Within three weeks of the Good Friday Agreement, former US Senator George
Mitchell has picked up two well deserved trophies for his Trojan mediation
efforts at Stormont Buildings: the Philadelphia Peace Prize worth $100,000
and an honorary doctorate from Trinity College, Dublin. This seemingly
unflappable man with huge reserves of patience and sober analysis has
engaged with all the parties involved for a period of over two years and
won their confidence. Of course, there have been other conciliators behind
the scenes who have got people talking to each other but it was Mitchell
who was chosen to facilitate the official negotiations.

Many people have said to me how much they could see mediation and negotiation
alive in the happenings at Stormont. There is much that we can learn by
reviewing the strategies and process interventions used by George Mitchell’s
team or other elements that became part of the multi-party talks process.
Seven aspects are highlighted here.

1. The conflict assessment undertaken at the beginning
of the process. Mitchell met all the stakeholders involved back in November
1995-January 1996 as part of the three-man International Commission on
Decommissioning. This was a great way of getting to know all the players
and hear their underlying concerns. Much of the credit for getting the
Commission off the ground must go to Dick Spring, Ireland’s Foreign Affairs
Minister.

2. Setting out a number of basic principles at the start
of the negotiations. These became known as the Mitchell principles, a
set of six anti-violence statements that provided an avenue into all-party
talks and a bedrock for the negotiation process. By saying that decommissioning
could only happen in parallel to the negotiations, it offered a formula
for getting over the hurdle and precondition of paramilitary weapons introduced
by John Major. In its place, Mitchell proposed that an absolute commitment
“to democratic and exclusively peaceful means of resolving political issues”
should be the test for participation in the talks.

※

● **Problem to solve**
Could you continue the passage above on George Mitchell's mediation of the Stormont talks, picking up right after its last sentence?

● **Entries shown**
※

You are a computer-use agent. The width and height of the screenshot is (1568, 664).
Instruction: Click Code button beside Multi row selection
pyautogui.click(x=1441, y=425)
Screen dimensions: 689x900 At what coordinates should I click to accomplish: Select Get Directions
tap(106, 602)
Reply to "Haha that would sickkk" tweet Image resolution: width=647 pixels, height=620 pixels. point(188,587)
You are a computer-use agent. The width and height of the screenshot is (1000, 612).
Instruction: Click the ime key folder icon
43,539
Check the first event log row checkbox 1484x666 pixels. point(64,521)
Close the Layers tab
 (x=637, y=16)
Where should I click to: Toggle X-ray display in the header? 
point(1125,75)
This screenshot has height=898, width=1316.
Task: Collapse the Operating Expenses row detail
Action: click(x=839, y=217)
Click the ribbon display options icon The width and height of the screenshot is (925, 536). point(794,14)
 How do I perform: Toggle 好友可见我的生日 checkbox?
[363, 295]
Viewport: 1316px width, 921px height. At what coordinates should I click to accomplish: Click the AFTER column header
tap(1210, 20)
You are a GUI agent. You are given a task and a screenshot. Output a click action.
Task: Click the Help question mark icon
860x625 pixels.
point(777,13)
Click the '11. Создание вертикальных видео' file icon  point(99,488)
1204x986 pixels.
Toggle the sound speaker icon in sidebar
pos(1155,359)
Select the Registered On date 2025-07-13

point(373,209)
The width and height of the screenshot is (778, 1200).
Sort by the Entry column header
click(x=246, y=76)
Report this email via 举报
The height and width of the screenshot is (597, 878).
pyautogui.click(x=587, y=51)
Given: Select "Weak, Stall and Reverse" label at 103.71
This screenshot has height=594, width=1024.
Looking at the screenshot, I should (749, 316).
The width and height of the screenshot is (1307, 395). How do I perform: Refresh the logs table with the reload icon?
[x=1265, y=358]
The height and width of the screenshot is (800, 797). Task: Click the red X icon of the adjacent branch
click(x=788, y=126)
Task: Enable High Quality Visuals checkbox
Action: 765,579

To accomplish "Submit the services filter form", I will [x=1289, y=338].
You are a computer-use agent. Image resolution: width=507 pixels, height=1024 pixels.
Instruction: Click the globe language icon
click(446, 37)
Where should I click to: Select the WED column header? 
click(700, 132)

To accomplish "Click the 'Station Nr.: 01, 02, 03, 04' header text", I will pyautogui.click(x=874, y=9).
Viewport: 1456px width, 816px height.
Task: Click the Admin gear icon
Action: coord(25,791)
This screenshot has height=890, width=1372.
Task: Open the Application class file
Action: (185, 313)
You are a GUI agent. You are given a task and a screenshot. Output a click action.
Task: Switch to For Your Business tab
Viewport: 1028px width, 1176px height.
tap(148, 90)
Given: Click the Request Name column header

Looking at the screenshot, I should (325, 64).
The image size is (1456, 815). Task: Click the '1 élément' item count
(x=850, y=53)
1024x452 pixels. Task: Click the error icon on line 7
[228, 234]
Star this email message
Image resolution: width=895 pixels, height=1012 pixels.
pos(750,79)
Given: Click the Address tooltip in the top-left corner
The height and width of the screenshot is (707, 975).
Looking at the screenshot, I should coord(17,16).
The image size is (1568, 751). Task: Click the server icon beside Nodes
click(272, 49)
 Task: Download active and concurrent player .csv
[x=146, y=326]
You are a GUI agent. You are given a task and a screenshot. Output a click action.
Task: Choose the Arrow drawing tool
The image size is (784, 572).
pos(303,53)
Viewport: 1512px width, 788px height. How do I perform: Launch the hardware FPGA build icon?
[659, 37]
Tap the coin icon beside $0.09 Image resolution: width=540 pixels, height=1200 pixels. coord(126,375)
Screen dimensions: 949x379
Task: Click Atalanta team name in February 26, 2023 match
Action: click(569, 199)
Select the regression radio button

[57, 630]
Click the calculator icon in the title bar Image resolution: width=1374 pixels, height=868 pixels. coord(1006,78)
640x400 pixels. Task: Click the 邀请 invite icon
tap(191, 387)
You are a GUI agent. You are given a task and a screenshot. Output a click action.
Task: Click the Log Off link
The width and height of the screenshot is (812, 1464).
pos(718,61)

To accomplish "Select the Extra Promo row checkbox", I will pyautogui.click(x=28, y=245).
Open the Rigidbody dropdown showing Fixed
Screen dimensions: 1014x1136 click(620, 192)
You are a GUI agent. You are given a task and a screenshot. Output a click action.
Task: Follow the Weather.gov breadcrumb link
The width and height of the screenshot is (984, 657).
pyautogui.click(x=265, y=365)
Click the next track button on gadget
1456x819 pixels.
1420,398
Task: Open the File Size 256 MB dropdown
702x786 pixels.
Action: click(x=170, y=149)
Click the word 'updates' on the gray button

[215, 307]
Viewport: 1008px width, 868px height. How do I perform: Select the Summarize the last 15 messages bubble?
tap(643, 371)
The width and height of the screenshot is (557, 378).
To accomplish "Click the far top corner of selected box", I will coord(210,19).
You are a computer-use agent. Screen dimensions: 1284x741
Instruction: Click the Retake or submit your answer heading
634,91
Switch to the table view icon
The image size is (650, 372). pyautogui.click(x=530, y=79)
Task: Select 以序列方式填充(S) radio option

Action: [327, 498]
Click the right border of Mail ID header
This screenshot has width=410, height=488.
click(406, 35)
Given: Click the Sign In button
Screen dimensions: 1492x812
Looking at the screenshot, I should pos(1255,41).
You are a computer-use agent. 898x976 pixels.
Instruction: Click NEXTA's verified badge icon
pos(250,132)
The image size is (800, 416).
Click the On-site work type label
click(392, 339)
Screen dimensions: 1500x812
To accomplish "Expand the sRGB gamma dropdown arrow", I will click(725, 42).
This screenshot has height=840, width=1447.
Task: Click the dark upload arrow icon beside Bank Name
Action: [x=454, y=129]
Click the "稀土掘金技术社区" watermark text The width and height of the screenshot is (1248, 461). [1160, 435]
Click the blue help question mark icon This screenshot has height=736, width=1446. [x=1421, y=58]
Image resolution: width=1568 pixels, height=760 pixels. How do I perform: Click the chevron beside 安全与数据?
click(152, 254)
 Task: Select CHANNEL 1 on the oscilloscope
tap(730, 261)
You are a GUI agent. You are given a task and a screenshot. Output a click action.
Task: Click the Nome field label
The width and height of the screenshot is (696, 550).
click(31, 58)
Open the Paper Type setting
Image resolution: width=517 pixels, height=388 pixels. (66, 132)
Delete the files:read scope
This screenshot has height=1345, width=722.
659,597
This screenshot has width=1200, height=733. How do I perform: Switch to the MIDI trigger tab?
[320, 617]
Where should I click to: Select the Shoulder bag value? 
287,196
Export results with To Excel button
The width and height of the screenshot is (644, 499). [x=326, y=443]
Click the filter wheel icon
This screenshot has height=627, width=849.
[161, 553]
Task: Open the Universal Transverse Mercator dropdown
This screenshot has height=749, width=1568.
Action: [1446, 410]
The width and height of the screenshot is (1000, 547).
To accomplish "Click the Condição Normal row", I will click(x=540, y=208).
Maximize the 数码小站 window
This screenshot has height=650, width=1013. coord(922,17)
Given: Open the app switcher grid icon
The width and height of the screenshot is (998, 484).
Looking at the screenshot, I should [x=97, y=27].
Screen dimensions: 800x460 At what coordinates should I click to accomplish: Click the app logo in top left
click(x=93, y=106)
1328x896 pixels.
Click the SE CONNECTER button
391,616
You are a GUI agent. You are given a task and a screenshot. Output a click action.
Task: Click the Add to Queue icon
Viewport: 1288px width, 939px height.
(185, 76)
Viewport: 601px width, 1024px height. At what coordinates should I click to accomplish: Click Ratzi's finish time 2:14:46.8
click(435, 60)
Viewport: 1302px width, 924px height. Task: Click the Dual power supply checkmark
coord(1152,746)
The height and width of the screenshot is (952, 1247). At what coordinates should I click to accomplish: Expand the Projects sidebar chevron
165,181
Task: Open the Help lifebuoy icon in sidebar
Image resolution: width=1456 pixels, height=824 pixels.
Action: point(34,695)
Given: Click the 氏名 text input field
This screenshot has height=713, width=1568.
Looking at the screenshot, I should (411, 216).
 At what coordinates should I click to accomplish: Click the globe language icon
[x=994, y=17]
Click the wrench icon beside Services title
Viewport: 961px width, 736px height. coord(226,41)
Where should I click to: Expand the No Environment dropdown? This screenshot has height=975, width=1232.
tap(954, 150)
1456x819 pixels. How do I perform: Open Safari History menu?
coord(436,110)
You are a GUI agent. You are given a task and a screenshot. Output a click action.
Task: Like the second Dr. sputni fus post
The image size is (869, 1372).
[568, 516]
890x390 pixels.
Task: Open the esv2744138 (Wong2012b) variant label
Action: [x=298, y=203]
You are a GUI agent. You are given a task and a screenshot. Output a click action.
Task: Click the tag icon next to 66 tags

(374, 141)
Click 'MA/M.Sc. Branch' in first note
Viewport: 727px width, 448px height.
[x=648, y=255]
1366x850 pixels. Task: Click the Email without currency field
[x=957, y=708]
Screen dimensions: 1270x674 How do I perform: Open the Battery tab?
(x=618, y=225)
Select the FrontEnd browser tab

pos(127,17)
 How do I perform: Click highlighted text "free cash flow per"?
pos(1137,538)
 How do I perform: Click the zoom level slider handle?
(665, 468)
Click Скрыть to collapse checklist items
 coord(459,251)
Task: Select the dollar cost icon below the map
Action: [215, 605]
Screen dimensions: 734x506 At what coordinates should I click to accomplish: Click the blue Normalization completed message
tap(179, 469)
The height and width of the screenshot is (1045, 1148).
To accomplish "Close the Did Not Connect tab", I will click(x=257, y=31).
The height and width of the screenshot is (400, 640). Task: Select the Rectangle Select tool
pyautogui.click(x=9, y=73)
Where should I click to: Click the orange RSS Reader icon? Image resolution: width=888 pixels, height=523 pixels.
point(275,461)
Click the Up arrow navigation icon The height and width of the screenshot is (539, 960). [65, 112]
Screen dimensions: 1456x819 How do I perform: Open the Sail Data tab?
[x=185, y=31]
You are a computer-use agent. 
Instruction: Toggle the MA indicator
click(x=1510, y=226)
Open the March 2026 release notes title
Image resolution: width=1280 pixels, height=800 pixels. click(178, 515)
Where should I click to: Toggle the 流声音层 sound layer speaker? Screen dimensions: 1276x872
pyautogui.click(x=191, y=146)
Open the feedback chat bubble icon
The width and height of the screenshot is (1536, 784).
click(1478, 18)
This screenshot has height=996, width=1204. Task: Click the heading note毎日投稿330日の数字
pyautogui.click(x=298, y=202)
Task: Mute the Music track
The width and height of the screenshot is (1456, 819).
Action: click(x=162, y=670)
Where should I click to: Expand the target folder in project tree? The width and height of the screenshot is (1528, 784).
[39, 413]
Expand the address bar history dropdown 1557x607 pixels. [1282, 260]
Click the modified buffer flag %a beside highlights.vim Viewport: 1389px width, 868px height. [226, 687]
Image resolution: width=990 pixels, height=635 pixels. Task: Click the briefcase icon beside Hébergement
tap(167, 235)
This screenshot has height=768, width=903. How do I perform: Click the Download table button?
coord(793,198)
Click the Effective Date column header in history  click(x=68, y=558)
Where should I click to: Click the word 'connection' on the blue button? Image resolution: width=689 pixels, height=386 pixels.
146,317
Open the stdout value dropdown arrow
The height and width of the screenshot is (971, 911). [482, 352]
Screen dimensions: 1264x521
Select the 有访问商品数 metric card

※

● **Final result**
3. Building an inclusive process. While it was John Hume
and Gerry Adams who did the background work in 1988 to bring Sinn Fein
into the democratic process, what made the Stormont talks process different
to previous efforts like Sunningdale in 1974 was the inclusive nature
of the talks. The involvement of the UDP and PUP for the loyalists, Sinn
Fein for the republicans and the two governments standing side by side
created a genuine inter-party dialogue. While the unionists did not talk
directly with Sinn Fein, they nevertheless were part of the joint thinking
and joint problem-solving process that was generated over the 20 months
of discussions at Stormont.

4. Spending time at the outset to negotiate an agreed set of
groundrules
. Mitchell did not get an easy ride at the beginning. The
unionists were very suspicious of an American outsider hustling the parties
into an agreement and using Kissinger style muscle mediation. It took
two months of negotiations prior to Christmas 1996 before the first point
of the agenda was agreed.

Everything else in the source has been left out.